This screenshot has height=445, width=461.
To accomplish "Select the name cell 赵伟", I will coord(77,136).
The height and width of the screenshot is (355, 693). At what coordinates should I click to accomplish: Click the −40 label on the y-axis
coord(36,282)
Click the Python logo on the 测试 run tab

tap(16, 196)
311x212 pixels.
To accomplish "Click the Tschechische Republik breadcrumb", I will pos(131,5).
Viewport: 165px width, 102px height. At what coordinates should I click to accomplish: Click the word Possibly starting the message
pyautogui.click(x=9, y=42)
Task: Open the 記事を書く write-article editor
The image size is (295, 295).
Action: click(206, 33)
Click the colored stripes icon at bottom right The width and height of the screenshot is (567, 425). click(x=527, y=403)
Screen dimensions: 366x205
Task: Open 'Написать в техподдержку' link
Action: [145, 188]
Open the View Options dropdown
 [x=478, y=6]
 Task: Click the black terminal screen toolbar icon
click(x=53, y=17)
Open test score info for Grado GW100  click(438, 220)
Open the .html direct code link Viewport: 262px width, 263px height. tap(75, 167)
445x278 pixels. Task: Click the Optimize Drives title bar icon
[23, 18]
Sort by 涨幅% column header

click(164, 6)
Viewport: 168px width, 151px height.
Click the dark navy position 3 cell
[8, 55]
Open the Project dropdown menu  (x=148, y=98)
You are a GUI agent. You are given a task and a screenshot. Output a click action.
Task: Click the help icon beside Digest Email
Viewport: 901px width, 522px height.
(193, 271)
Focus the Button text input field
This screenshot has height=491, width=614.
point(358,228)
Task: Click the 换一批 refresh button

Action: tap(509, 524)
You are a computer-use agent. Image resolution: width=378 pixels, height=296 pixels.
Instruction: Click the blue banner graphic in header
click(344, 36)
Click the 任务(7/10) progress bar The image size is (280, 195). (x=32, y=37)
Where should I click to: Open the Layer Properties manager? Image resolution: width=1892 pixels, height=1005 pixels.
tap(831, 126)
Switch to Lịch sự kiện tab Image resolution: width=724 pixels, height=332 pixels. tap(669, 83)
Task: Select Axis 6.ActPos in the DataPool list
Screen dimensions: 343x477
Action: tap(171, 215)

▶ [WHAT IS REQUIRED]: Write down again, exactly as given, only the lines above that fall from the line with "Click the dark navy position 3 cell" to the line with "Focus the Button text input field", inclusive.

▶ [RESPONSE]:
Click the dark navy position 3 cell
[8, 55]
Open the Project dropdown menu  (x=148, y=98)
You are a GUI agent. You are given a task and a screenshot. Output a click action.
Task: Click the help icon beside Digest Email
Viewport: 901px width, 522px height.
(193, 271)
Focus the Button text input field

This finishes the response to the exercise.